§ INSTRUCTIONS TO FOLLOW:
Below are some records. Write out the lines from the one containing "You are a computer-use" to the last line, word for word, leaving out pictures.

________________

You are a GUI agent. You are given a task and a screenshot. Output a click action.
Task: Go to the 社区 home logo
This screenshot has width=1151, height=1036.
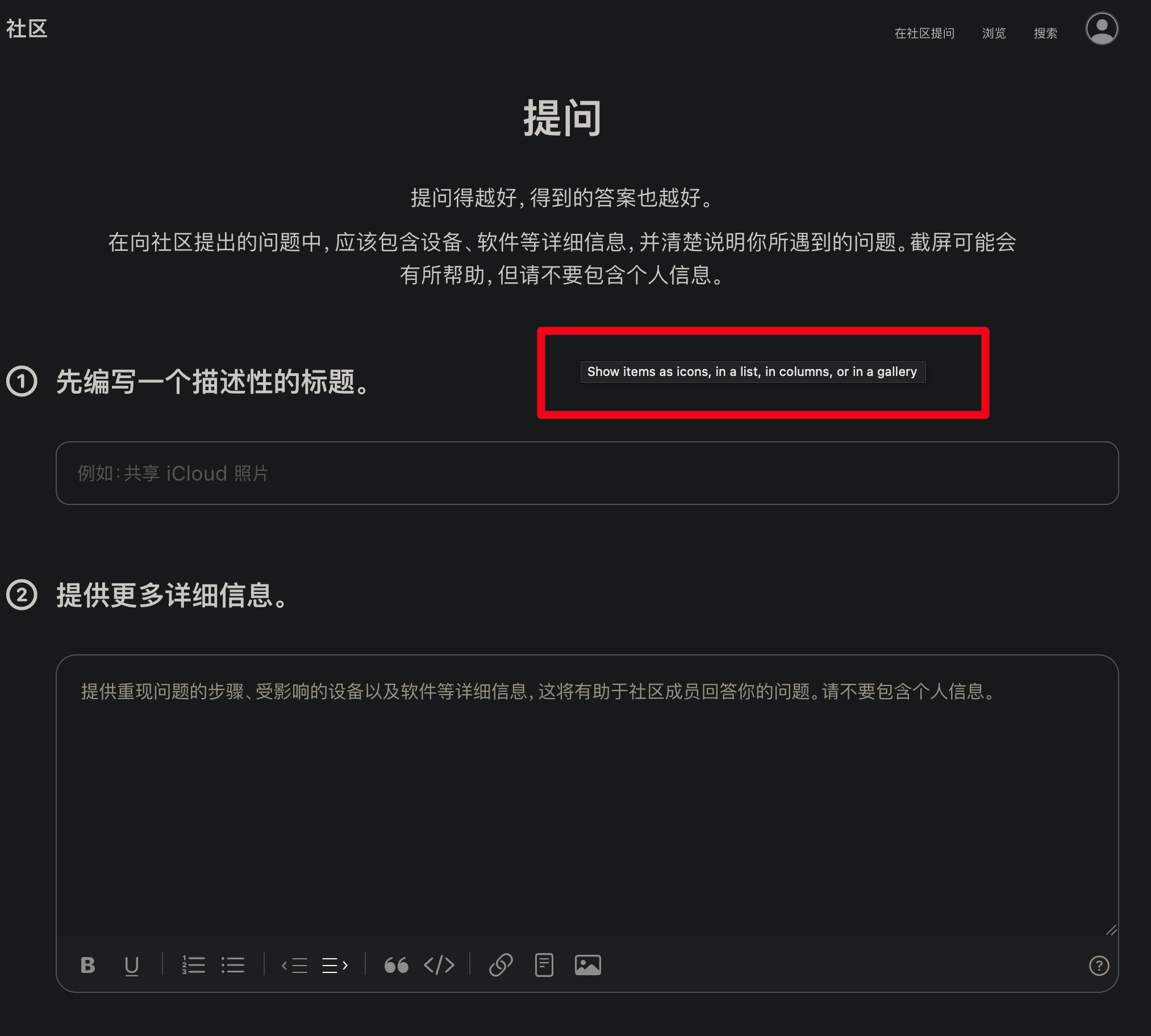27,28
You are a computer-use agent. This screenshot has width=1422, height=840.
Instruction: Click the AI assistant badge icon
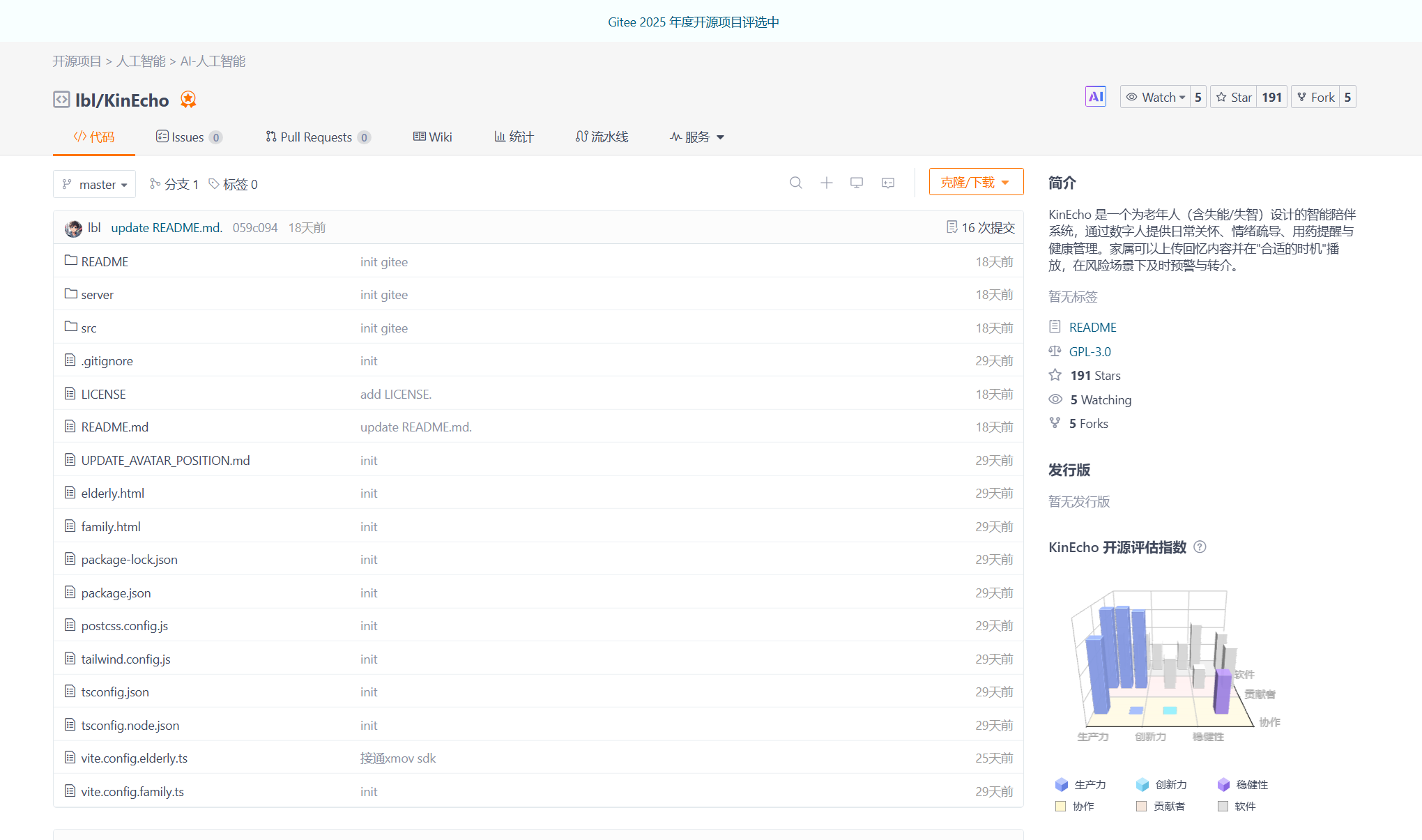pos(1095,96)
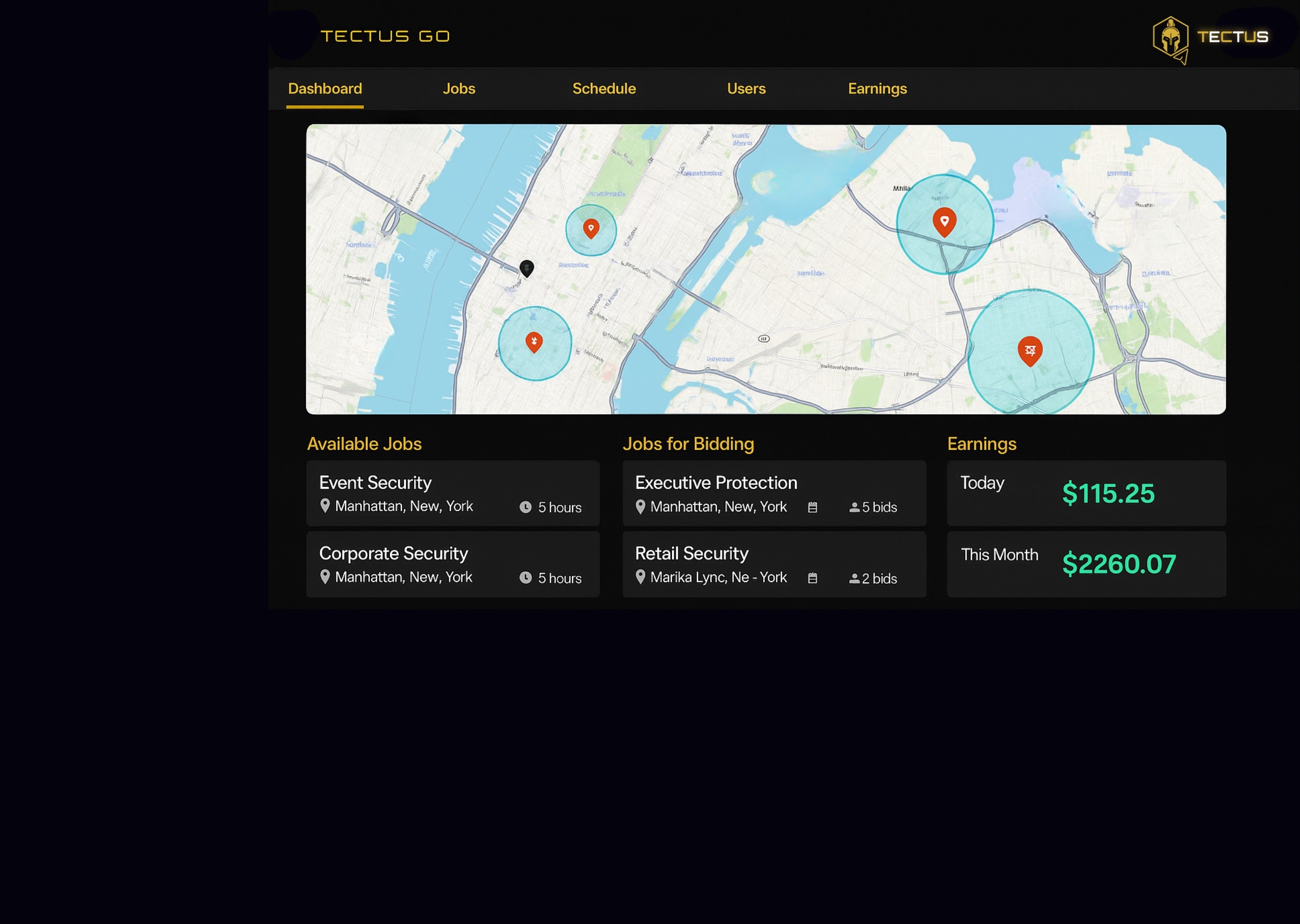
Task: Open the Retail Security bidding card
Action: [x=774, y=564]
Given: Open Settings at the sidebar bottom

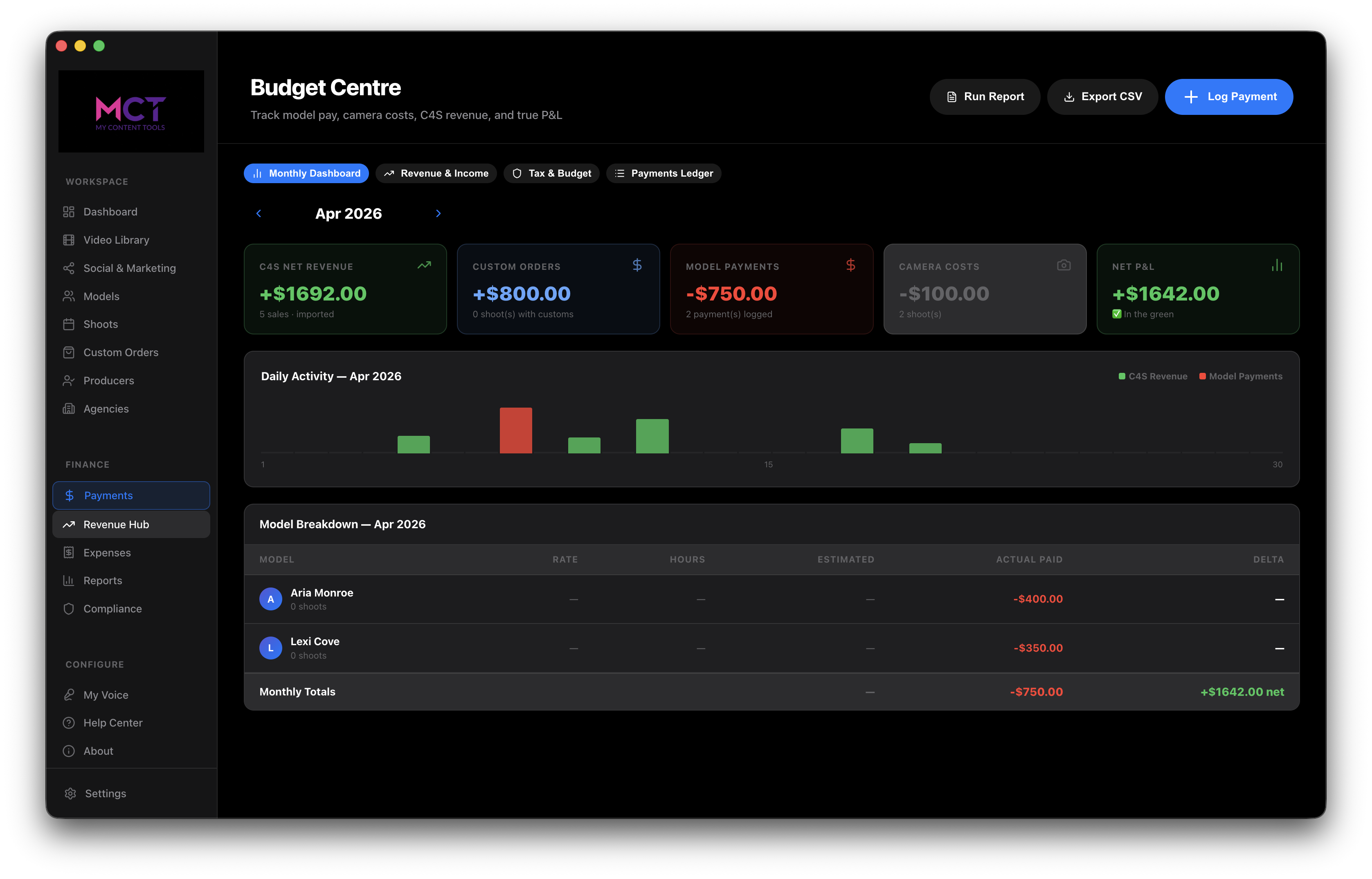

________________

§ RESPONSE BOX:
You are a computer-use agent. This screenshot has width=1422, height=840.
Instruction: Click the AI assistant badge icon
pos(1095,96)
Task: Open the Retail Security bidding card
Action: [x=774, y=564]
Given: Open Settings at the sidebar bottom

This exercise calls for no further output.